What's missing for ruff to be the gold standard, is to adopt features from:

  - autopep8 (wraps long comments)
  - docformatter (docstring auto-formatting)
  - black (determinism code formatting)
  - blacken-docs (applying black on Python code blocks in documentation)

woodruffw · on Feb 14, 2023

ruff is really nice! I'm a very happy user of it on a handful of projects: it's easily 10x faster than the PyCQA tools (flake8, etc.), and has decent (and growing) coverage for most of their checks. It also integrates nicely with GitHub Actions' annotation support, which has been a boon for pointing junior devs to correctable errors.

pauleveritt · on Feb 14, 2023

Funny enough, we did a PyCharm webinar with Charlie just a couple of hours ago. https://www.youtube.com/watch?v=jeoL4qsSLbE

pityJuke · on Feb 14, 2023

Wow, this project progressed quickly. In 5 months it convinced pandas and SciPy to convert? Impressive!

adamc · on Feb 14, 2023

Doesn't seem to cover much of pylint's ground, though. Pylint is slow but I've found a lot of errors using it.

pushedx · on Feb 14, 2023

Do you have any examples of violations that pylint catches that Ruff doesn’t catch? Genuinely curious.

charliermarsh · on Feb 14, 2023

There's an issue tracking parity here: https://github.com/charliermarsh/ruff/issues/970

Though it's probably a bit conservative. Some rules are implemented as straight one-to-one ports from Pylint, and those are easy to check off, but others are Pylint rules that we've already implemented under other names, and those have to be tabulated on a case-by-case basis.

adamc · on Feb 14, 2023

The issue linked seems to cover it.

Narushia · on Feb 14, 2023

Haven’t yet used Ruff in any project, but it does look very promising. I’m personally waiting for them to reimplement most of Pylint’s checks.

https://github.com/charliermarsh/ruff/issues/970

avdempsey · on Feb 14, 2023

I'm more or less waiting on the same thing, but wonder how many it will be able to pick up. The maintainer states somewhere that many of Pylint's remaining checks involve type-checking and inferring types for less than fully typed code. I've also seen him state somewhere that writing a type-checker is probably out of scope since these are massive projects in their own right. I've not seen any statement about the expected future coverage of Pylint.

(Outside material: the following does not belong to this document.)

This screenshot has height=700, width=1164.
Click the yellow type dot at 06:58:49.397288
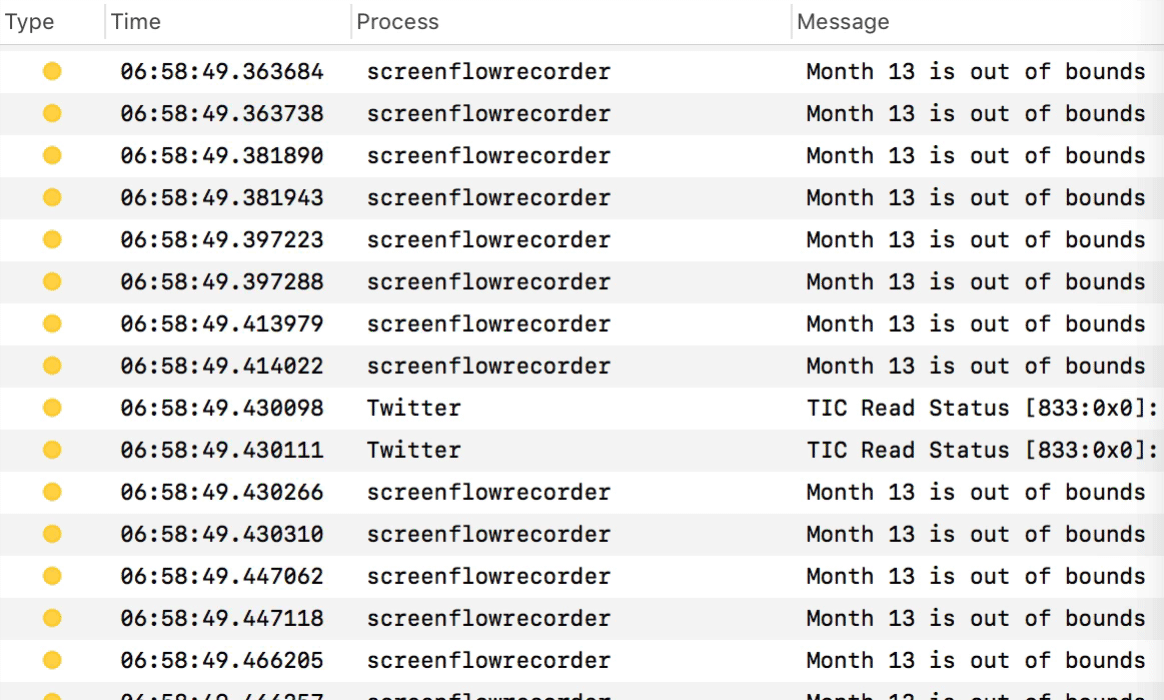[x=52, y=282]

Perhaps running Ruff plus a type checker gives us close to what Pylint does today? Pylint is pretty comprehensive, and awesome for that, but I'd love to lint at the speed of Ruff.

stavros · on Feb 14, 2023

I switched to it, and it's amazing. It basically runs instantly. I basically prefer the speed to the checks now, but YMMV.

dshpala · on Feb 14, 2023

"An fast"? Shouldn't this be "A fast", or is it an exception of some sort?

cornstalks · on Feb 14, 2023

First line in the post is "An extremely fast Python linter, written in Rust." I assume it was a copy 'n' paste, but stripping "extremely" kinda broke the grammar.

seanw444 · on Feb 14, 2023

They strip adjectives from the titles? Huh.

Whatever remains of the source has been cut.